*** LISTED ENTRIES ***
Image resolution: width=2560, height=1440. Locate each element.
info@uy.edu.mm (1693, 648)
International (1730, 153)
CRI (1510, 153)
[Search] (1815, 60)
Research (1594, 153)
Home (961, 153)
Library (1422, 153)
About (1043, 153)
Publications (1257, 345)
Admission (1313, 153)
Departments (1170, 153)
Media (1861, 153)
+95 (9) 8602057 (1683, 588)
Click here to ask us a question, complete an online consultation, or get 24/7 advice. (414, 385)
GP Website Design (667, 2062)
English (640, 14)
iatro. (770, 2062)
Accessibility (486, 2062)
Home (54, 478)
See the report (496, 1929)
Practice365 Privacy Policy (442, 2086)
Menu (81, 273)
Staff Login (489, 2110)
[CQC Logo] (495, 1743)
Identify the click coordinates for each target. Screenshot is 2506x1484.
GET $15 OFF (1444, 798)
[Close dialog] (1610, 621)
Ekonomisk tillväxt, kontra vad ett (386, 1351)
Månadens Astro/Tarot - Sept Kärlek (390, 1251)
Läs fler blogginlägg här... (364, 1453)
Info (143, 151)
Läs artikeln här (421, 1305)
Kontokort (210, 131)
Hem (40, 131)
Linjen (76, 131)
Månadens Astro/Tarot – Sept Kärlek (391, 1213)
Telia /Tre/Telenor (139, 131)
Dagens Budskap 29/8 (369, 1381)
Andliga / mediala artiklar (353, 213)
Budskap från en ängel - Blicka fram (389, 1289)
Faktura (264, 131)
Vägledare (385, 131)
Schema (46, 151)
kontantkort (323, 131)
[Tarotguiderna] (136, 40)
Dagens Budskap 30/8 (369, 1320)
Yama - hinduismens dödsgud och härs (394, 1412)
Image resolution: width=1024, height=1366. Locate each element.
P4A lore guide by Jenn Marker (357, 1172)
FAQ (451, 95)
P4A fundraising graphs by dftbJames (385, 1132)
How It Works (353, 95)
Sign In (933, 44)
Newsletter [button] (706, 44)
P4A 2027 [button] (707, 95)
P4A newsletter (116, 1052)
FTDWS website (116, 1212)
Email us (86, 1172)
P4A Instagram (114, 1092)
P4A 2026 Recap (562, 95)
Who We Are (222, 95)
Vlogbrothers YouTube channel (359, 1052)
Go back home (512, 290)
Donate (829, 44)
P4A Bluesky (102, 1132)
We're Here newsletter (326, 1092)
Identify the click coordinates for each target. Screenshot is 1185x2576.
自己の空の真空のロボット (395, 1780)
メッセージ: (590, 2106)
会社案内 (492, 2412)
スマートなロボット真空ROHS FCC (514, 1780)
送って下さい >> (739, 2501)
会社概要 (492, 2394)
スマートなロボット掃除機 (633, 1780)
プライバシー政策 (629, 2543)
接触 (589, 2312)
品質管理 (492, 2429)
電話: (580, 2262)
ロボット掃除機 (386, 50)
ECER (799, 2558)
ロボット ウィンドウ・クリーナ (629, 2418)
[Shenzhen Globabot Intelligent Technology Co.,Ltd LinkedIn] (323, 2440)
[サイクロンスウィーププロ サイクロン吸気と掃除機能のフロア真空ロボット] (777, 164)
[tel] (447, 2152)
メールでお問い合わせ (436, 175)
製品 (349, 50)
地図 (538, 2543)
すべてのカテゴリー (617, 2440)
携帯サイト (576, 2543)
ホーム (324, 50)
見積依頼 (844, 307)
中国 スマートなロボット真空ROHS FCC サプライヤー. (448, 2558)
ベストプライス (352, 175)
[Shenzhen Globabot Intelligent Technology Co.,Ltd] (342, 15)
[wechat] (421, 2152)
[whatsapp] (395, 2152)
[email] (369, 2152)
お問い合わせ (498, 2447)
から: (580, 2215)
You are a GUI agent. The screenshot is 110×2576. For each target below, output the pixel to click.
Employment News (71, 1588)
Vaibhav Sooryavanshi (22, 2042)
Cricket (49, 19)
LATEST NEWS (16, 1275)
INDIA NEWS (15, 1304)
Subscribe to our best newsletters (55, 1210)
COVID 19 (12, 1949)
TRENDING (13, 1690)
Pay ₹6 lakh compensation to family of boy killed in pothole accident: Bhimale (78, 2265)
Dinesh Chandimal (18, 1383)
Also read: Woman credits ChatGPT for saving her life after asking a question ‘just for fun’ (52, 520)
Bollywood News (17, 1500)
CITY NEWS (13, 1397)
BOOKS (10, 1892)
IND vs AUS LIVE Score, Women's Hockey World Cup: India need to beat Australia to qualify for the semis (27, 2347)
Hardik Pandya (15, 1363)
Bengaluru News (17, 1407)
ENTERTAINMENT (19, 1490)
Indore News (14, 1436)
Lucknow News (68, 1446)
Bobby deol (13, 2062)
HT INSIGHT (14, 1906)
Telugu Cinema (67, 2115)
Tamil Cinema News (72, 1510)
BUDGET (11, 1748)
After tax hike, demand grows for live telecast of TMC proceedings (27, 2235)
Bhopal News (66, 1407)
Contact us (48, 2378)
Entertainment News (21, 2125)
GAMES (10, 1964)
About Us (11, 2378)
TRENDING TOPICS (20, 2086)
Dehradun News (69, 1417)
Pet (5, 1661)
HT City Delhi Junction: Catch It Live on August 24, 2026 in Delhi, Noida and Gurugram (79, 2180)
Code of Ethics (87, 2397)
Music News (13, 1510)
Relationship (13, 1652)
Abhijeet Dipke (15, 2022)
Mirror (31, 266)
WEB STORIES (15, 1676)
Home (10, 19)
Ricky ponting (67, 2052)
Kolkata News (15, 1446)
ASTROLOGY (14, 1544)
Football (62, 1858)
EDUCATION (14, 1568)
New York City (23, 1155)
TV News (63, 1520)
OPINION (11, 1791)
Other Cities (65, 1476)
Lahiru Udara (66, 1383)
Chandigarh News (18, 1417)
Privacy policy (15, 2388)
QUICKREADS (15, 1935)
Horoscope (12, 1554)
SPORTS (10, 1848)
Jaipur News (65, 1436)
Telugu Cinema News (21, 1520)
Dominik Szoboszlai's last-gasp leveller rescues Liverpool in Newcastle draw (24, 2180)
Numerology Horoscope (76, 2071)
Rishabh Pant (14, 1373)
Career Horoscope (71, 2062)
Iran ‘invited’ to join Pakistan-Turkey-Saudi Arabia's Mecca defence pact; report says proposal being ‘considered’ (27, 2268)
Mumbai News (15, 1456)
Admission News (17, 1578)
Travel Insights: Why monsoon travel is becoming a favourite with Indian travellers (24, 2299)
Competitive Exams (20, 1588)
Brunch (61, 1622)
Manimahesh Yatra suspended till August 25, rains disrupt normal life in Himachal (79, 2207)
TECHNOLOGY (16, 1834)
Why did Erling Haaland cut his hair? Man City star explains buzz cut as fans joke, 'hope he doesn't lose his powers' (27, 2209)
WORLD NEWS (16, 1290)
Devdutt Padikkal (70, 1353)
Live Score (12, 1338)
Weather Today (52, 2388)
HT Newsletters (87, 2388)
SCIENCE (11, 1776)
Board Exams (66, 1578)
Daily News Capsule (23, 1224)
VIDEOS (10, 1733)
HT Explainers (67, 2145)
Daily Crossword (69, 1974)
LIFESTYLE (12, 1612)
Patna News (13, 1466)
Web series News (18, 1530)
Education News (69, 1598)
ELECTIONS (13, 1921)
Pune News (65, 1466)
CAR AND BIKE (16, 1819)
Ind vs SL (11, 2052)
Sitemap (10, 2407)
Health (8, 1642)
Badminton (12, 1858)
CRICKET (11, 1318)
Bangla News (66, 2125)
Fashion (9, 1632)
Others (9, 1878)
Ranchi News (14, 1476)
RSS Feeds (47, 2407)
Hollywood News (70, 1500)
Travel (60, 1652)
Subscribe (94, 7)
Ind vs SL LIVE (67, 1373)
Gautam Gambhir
*** End of LISTED ENTRIES ***
- **EXERCISE GOAL**: In the listing above, locate the line containing "VIDEOS (10, 1733)" and the line containing "Ind vs SL LIVE (67, 1373)". Transcribe those two lines and everything between them, exactly as written.

- **WRITTEN SOLUTION**:
VIDEOS (10, 1733)
HT Explainers (67, 2145)
Daily Crossword (69, 1974)
LIFESTYLE (12, 1612)
Patna News (13, 1466)
Web series News (18, 1530)
Education News (69, 1598)
ELECTIONS (13, 1921)
Pune News (65, 1466)
CAR AND BIKE (16, 1819)
Ind vs SL (11, 2052)
Sitemap (10, 2407)
Health (8, 1642)
Badminton (12, 1858)
CRICKET (11, 1318)
Bangla News (66, 2125)
Fashion (9, 1632)
Others (9, 1878)
Ranchi News (14, 1476)
RSS Feeds (47, 2407)
Hollywood News (70, 1500)
Travel (60, 1652)
Subscribe (94, 7)
Ind vs SL LIVE (67, 1373)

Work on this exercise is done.